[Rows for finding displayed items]
++++++++++++++++++++

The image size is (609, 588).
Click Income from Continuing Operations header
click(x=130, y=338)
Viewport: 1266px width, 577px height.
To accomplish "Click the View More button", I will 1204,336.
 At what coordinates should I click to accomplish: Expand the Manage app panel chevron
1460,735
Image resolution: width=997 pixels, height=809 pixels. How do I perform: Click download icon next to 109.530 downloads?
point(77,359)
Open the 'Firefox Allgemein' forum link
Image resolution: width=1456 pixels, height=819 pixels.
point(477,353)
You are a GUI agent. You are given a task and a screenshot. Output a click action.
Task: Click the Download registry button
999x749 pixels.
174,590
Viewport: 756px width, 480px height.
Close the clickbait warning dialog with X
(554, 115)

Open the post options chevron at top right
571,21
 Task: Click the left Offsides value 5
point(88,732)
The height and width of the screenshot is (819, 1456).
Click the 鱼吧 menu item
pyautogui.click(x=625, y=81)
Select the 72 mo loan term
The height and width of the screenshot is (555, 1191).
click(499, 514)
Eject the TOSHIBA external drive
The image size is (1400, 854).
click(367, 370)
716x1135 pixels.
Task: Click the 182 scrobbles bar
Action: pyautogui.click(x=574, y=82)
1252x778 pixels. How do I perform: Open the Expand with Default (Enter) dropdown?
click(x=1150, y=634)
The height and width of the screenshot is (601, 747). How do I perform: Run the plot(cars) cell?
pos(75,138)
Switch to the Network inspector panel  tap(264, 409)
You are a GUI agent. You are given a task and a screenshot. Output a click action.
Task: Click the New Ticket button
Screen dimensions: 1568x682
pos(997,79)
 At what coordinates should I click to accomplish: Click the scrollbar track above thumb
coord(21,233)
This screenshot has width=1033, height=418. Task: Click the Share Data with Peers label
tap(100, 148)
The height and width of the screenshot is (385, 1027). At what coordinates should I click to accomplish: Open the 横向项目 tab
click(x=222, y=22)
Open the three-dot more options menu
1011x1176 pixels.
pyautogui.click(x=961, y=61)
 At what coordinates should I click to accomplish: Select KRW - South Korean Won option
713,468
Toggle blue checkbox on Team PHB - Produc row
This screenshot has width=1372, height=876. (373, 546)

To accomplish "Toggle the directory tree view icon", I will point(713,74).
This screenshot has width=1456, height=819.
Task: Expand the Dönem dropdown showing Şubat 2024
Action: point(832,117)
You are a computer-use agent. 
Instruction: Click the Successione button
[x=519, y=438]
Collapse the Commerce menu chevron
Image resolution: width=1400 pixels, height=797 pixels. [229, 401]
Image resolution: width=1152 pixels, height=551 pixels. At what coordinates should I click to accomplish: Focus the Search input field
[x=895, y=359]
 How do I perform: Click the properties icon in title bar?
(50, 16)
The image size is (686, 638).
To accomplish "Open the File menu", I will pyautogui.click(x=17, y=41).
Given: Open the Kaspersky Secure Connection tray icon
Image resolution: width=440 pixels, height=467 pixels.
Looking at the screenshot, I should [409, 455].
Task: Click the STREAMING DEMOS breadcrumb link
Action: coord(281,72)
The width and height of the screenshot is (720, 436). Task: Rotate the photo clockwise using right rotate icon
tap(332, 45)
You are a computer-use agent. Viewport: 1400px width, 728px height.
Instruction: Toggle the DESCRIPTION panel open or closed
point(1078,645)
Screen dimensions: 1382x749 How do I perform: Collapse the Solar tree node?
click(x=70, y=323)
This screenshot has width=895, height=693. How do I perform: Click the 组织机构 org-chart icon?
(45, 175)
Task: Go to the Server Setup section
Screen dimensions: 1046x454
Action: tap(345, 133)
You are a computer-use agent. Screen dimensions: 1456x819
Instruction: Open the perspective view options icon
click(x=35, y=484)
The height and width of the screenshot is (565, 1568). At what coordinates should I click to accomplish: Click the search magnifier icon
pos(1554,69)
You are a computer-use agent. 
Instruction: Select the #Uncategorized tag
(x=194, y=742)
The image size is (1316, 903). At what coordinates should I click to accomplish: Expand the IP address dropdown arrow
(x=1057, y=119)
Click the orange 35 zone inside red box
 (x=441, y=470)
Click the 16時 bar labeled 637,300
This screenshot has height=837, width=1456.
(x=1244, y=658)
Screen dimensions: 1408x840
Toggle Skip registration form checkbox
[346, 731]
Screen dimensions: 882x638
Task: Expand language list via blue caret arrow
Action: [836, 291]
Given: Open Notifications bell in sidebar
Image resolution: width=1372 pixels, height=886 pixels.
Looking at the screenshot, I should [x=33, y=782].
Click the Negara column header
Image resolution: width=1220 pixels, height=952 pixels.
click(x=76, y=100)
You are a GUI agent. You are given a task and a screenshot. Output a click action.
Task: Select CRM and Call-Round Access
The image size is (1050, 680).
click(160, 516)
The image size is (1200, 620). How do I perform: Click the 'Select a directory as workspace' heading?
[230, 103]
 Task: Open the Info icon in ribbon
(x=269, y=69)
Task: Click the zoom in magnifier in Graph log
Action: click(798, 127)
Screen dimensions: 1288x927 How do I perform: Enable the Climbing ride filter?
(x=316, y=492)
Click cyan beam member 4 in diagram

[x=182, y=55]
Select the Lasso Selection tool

++++++++++++++++++++

#### [EXERCISE TASK]
Copy the rows word for word, beginning at the line that contains "You are a computer-use agent. Viewport: 1400px" and stopping after the line that contains "click(x=70, y=323)".

#### [CORRECT RESPONSE]
You are a computer-use agent. Viewport: 1400px width, 728px height.
Instruction: Toggle the DESCRIPTION panel open or closed
point(1078,645)
Screen dimensions: 1382x749 How do I perform: Collapse the Solar tree node?
click(x=70, y=323)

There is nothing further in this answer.